Mit Bescheid vom 21.6.2012 teilte die Beklagte (u.a.) der Klägerin mit, dass aufgrund der gesetzlichen Bestimmungen Fahrkosten nicht gewährt würden.
Am 12.7.2012 legte die Klägerin durch Schreiben ihres Bevollmächtigten Widerspruch ein. Sie vertrat die Auffassung, dass es sich bei der stufenweisen Wiedereingliederung um eine Leistung zur medizinischen Rehabilitation handele. Gemäß § 44 SGB IX würden Leistungen zur medizinischen Rehabilitation durch Reisekosten ergänzt. Die Fahrten zum Betrieb seien notwendig, um die dort stattfindende stufenweise Wiedereingliederung durchzuführen. Daher stünden die Fahrkosten in unmittelbarem Zusammenhang.
Mit Widerspruchsbescheid vom 12.12.2012 wies die Beklagte den Widerspruch der Klägerin mit der Begründung zurück, dass es sich bei stufenweiser Wiedereingliederung nicht um eine Leistung zur medizinischen Rehabilitation handele.
Am 11.1.2013 ist die Klage beim Sozialgericht Kassel eingegangen.

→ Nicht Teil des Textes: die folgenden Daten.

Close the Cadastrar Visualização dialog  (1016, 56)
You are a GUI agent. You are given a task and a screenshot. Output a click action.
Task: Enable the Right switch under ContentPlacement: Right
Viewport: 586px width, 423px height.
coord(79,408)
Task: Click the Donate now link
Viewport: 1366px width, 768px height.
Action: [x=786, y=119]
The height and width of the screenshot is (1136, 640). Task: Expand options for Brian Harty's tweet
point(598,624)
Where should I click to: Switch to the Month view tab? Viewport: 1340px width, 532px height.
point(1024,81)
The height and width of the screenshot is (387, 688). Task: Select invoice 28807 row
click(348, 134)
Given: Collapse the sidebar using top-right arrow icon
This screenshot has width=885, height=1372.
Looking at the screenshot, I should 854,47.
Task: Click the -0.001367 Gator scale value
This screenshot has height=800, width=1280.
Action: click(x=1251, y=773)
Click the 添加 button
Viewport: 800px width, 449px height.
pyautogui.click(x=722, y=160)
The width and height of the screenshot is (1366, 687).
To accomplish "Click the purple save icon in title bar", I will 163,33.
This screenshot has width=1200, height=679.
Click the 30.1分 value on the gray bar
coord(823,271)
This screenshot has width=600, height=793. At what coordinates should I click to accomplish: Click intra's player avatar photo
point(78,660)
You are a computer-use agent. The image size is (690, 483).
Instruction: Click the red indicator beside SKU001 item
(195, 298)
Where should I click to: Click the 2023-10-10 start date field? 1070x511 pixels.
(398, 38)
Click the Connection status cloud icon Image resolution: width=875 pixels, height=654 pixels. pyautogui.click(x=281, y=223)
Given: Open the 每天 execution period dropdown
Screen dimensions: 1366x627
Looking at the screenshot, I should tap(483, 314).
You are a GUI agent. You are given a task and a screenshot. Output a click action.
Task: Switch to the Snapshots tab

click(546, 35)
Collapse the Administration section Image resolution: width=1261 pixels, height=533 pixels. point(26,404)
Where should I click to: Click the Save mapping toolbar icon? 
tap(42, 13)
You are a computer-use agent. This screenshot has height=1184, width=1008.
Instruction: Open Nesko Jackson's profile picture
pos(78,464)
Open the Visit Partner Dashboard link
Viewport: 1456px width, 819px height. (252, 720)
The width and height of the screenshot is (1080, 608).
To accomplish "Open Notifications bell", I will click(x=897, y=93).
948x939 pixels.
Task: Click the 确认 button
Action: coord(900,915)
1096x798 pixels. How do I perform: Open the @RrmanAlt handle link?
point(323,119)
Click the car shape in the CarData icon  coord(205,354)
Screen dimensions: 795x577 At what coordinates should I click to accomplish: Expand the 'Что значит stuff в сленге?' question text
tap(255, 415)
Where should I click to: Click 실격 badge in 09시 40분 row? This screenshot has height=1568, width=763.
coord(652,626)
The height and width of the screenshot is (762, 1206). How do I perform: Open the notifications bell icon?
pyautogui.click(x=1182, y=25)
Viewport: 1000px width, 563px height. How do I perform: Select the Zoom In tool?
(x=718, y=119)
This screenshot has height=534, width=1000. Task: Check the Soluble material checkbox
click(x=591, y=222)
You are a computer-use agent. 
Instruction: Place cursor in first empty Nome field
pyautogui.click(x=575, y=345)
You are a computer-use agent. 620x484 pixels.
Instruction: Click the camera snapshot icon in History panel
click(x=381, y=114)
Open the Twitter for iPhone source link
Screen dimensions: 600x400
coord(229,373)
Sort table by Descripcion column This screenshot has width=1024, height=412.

Die Klägerin vertritt die Auffassung, dass es sich bei der stufenweisen Wiedereingliederung um eine Maßnahme zur medizinischen Rehabilitation handele. Dies ergebe sich ihrer Meinung nach aus der Systematik: § 28 SGB IX befinde sich im Kapitel mit der Überschrift “Leistungen zur medizinischen Rehabilitation„. Während einer Maßnahme zur medizinischen Rehabilitation bestehe gemäß § 44 SGB IX Anspruch auf Reisekosten im Sinne von § 53 SGB IX. Nach der Rechtsprechung des BSG stehe eine stufenweise Wiedereingliederung im engen Zusammenhang mit der medizinischen Rehabilitation und daher habe die Beklagte wegen Einheitlichkeit auch die Fahrkosten zu übernehmen. Im Termin am 20.5.2014 hat die Klägerin mitgeteilt, von (abgerundet) 14km Entfernung x 40 Cent je Entfernungskilometer x die Tage von Montag bis Freitag im Zeitraum vom 29.5.2012 bis 3.8.2012 (da der 28.5.2012 ein Feiertag gewesen sei) auszugehen. In der mündlichen Verhandlung am 20.5.2014 hat die Klägerin die Meinung vertreten, dass die Berufung zuzulassen sei, weil durch die Frage eines etwaigen Anspruches auf Fahrtkosten während stufenweiser Wiedereingliederung nicht nur sie, sondern eine Vielzahl von solche in Anspruch nehmender Personen betroffen seien.
Die Klägerin beantragt,
die Beklagte unter Aufhebung des Bescheides vom 21.6.2012 in der Fassung des Widerspruchsbescheides vom 12.12.2012 zu verurteilen, der Klägerin Fahrtkosten für den Weg zur Arbeit während der stufenweisen Wiedereingliederung im Zeitraum vom 28.5.2012 bis 3.8.2012 nach gesetzlicher Maßgabe zu zahlen.
Die Beklagte beantragt,
die Klage abzuweisen.
Die Beklagte hält an ihrer Auffassung fest, dass es sich bei der stufenweisen Wiedereingliederung nicht um eine Leistung zur medizinischen Rehabilitation handele, da diese nicht bei den Leistungen in § 26 Abs. 2 SGB IX aufgezählt werde. Auch sei eine stufenweise Wiedereingliederung keine Leistung zur Teilhabe am Arbeitsleben nach § 33 SGB IX. Sie sei vielmehr in § 28 SGB IX separat geregelt. Sie ist der Meinung, dass der Gesetzgeber, wenn er die stufenweise Wiedereingliederung als Maßnahme zur medizinischen Rehabilitation habe sehen wollen, diese in § 26 SGB IX hätte aufnehmen können und der eigenständige § 28 SGB IX dann nicht erforderlich gewesen sei. Auch im Recht der Krankenversicherung sei die stufenweise Wiedereingliederung nicht bei den Leistungen, sondern bei den Beziehungen zu den Leistungserbringern erwähnt - dementsprechend gebe es Krankengeld nicht aufgrund der stufenweisen Wiedereingliederun...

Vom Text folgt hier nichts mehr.